Third is a link to an entire special issue of the Journal of Geophysical Research, vol. 110, No. C9, 2005 entitled “The Oceans in a High-CO2 World”.
The link goes to the issue’s TOC which lists 17 peer-reviewed papers on ocean acidification. All “grade six level” I suppose?
Next under Articles are links to four papers in four different oceanography journals that the site providers judge to be particularly relevant. Did you read any of these, and if so were they no better than “grade six level”?
Further down the list is a link to Frequently Asked Questions. This is written to be readable by a lay audience, so it is perhaps closer to your “grade six level” in terms of language and complexity level. Yet the first section alone cites 15 sources, 13 from peer-reviewed journals. It also links to their Resources page, which offers materials at a range of levels from basic to highly academic:
http://www.ocean-acidification.net/Resources.html
The Monaco Declaration, signed by 155 leading oceanographers, states clearly that these experts believe acidification is a serious crisis.
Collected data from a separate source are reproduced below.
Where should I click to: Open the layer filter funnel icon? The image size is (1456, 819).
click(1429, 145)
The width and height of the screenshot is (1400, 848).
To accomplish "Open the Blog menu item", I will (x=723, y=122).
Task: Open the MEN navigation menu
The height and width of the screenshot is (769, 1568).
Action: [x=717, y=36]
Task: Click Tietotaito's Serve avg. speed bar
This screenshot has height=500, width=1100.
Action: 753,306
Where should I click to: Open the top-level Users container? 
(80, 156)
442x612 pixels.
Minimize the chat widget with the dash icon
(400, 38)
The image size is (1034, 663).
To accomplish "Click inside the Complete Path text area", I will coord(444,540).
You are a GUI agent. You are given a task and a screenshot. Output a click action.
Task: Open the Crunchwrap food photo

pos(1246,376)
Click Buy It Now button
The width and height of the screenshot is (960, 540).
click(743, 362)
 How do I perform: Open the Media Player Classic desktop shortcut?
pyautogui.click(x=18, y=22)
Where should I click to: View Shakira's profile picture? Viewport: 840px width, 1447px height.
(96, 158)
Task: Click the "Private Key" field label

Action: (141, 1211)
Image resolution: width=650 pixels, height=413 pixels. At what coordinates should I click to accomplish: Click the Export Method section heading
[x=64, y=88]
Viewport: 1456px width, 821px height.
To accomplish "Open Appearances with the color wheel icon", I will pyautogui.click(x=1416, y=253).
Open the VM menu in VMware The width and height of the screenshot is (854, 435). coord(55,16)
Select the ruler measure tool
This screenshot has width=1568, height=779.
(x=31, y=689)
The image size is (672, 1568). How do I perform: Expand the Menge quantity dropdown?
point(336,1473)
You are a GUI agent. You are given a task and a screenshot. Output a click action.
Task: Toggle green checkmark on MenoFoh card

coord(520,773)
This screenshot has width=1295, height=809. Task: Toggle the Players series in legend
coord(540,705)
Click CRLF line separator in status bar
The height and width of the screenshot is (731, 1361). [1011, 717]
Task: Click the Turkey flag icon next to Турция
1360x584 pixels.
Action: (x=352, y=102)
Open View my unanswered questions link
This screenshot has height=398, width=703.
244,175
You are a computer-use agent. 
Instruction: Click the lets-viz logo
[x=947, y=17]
Maybe because you’ve studied beyond a grade six level you feel we need to take your dismissive view over that of these top experts in oceanography. Is that what you are hoping?
flxible says
Jim@490 – If that particular page isn’t comprehensive enough, try links from their home page – or maybe NOAA’s Pacific Marine Environmental Laboratory might help – or maybe the European Project on Ocean Acidification. There’s more than a bunch of information out there about it all, it’s likely to be a grave concern much before 2050.
Yes, the Northern Ocean is “contiguous” with the Southern Ocean, as the surface layers are “contiguous” with the deep. This vast part of the planet is not like discrete landlocked lakes, nominal divisions are relatively arbitrary, some use 5 major divisions, others use only 3, and modifying terms like “subArctic” help when narrowing the area of study. If you consider the original linked abstract was discussing what is a specific small area, and concerned with “surface” water conditions, your global generalizations are tenuous. And we need the definition of surface, for which I wouldn’t presume a particular depth.
Completely Fed Up says
“Rod can point to some basis for his beliefs if he has a basis other than what’s in his own mind.”
Hank, remember: Rod is not even saying it’s in HIS mind. He’s asserting “someone” has it there.
If you get a good reply on this “someone’s” thoughts, Rod can either say he misstated (and then quickly shift those goalposts), that you’d have to take it up with “them”, or assert that it was actually someone else other than the one you countered.
All we need do is point out that, rather than being devoid of fact, Rod B’s post there was devoid of ANY SUBSTANCE WHATSOEVER.
Rod B says
Hank, your claim as to what I was defending is 180 degrees out of phase with what I actually said. Does this mean the rest of your post is better directed to yourself as opposed to me??